There was a time when such a flood in the hill stream would have worried us in the night, as rocks rolled under the bridge with detonations like colliding cannon balls. We built an early rampart of boulders below the gable, to swing such inundations through the hedge. Today, double-glazed windows exclude not only birdsong, which I regret, but the more disturbing reverberations of storms and floods. A tangle of trees also muffles the stream, its normal flow once such a lively melody to our days.


With anoraks in several weights, we live with the new rain of climate change, among the first to feel its weight as obese and supersaturated clouds roll in. In between, however, the sun holds to its post-equinoctial descent, delivering the season’s splendid textures and smouldering colours in the land.

The rain has left the acre's hedges dripping and brambles soar over them like the grapnel-lines of a medieval siege. Most of the berries they offer are still meanly tight, where ripening at all. But the arching new growth stretches leafy tips down to the soil, there to take root and leap up again next year. It seems the ambition of Rubus fruticosus, the common blackberry, is to take over most of this island. It is helped by a climate that lets it keep leaves through the winter, gathering fresh vigour for the spring

The bramble's main strategy, one might think, is to have its seeds spread by wildlife, as animals and birds feast on its berries (many fox droppings are now a mass of pips). But the seeds are produced asexually – berries form even when the flowers are shielded from pollinating insects – and few actually succeed in making fresh plants. Meanwhile, the clonal march of briars, in varying habitats and micro-climates, has created at least 80 Rubus micro-species in Ireland – perhaps several in one stretch of hedge. There could be more to come, as more botanists master a notoriously difficult taxonomy.
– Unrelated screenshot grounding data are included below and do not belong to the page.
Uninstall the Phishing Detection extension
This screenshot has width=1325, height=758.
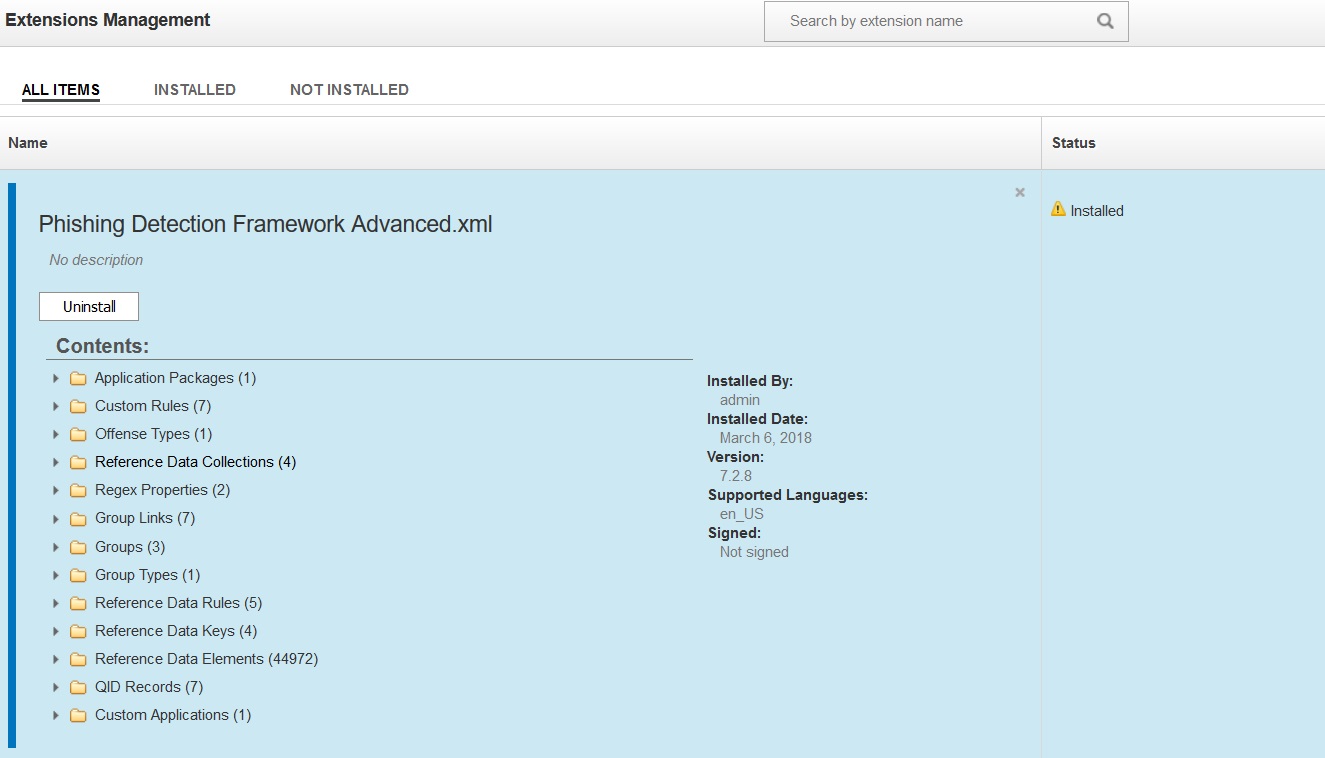point(89,307)
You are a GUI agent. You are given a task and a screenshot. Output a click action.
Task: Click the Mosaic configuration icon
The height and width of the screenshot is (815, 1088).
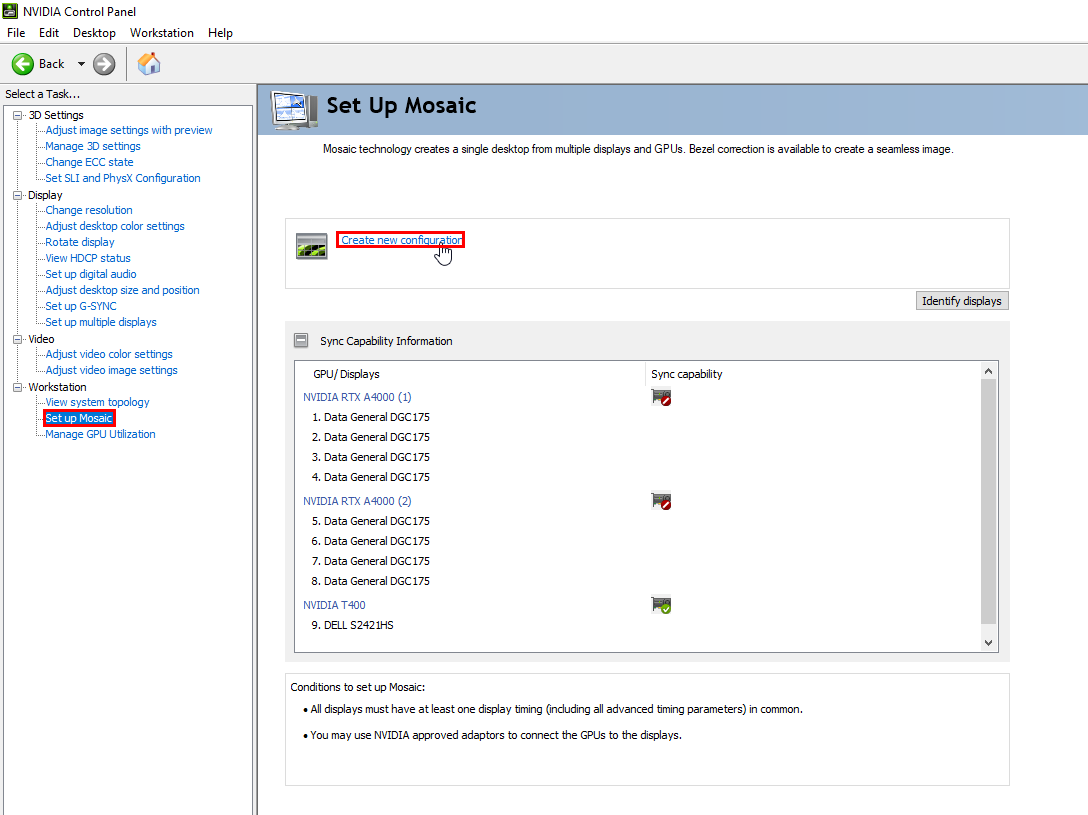tap(312, 246)
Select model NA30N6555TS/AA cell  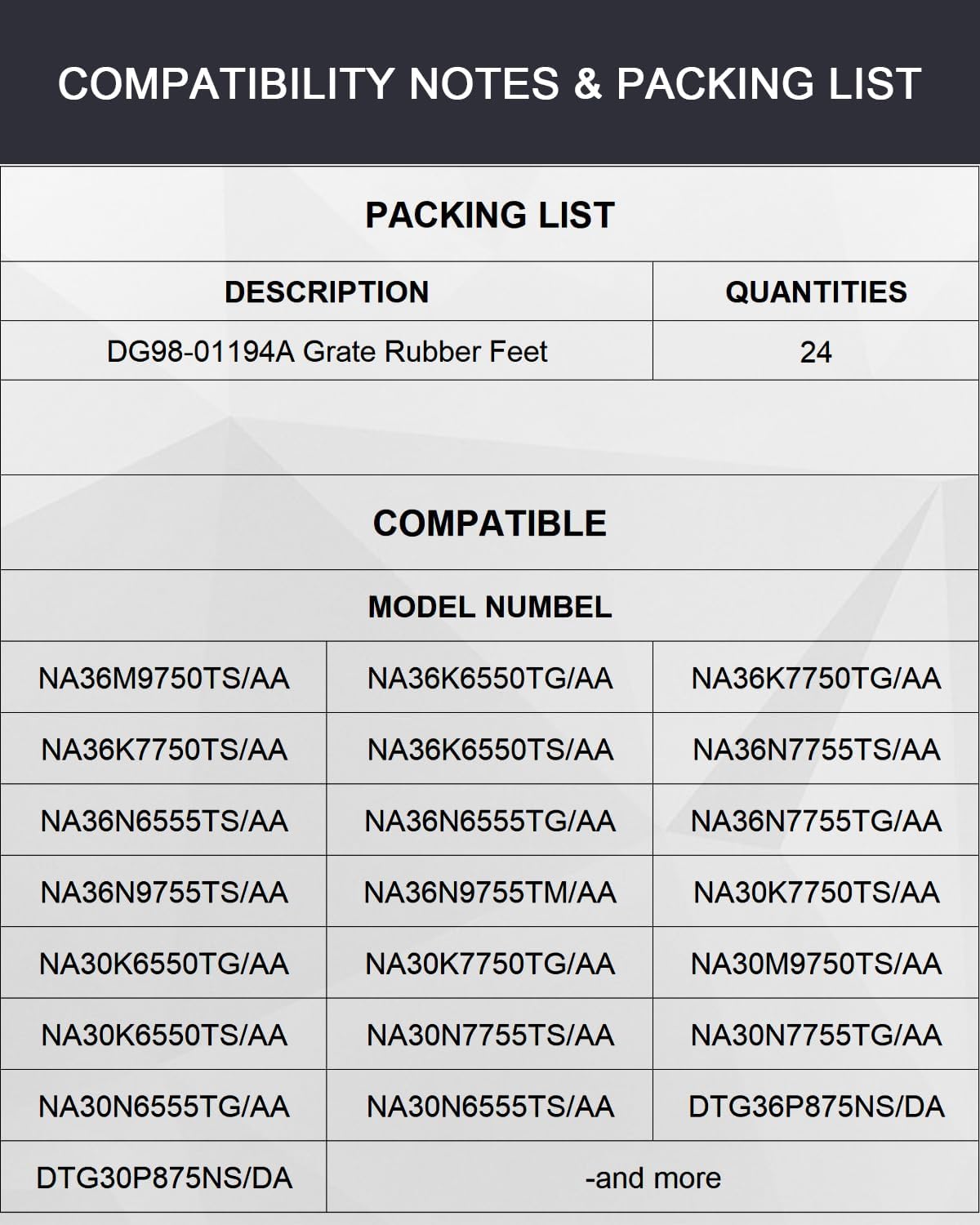[490, 1107]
Even ordinary humans, gathering blackberries for pies and jams, will notice the more obvious differences between one roadside bush and another. On one, the berry is small and made of many tight-packed segments. On another it is huge, with few but enormous segments, bursting with juice and sweetness like a bunch of glossy grapes.

The briars, too, can differ greatly. One is as thick as your thumb and claws its way up the hedge with savagely hooked prickles. Another arches its stems in quite a different way and the prickles are smaller and finer, and point at a different angle. There can also be a host of differences, often minute, in the size and shape of leaves.

Not all Rubus species are blackberries. Rubus idaeus is the wild raspberry, bright red or yellow and quite common in the woods, thickets and riversides of our northern counties. There, too, in wet peat on one north-facing slope in the Sperrins, Co Tyrone, grows Ireland's rarest Rubus of all – a single colony of the cloudberry, Rubus chamaemorus.

This species is almost unique in these islands for growing above 350m and its berries – first red, then orange-yellow – are an occasional treat for hillwalkers in upland Scotland and in the English Pennines. The Sperrins colony, however, appears to be a last remnant of Ireland's vegetation in times of Arctic cold.

The colony is hard to find, even for a botanist, mustering perhaps a score of shoots less than 20cm long. Their small leaves are almost submerged in the close growth of other plants and have never been seen with flower or fruit: the colony may well be a last male clone without hopes of either. The Ulster botanist Dr Ralph Forbes finds its survival over 12,000 years of plant competition quite remarkably stable, especially now on peatland that is "weathered, grazed, burnt, trampled and . . . seriously eroding". But further global warming "may finish the job".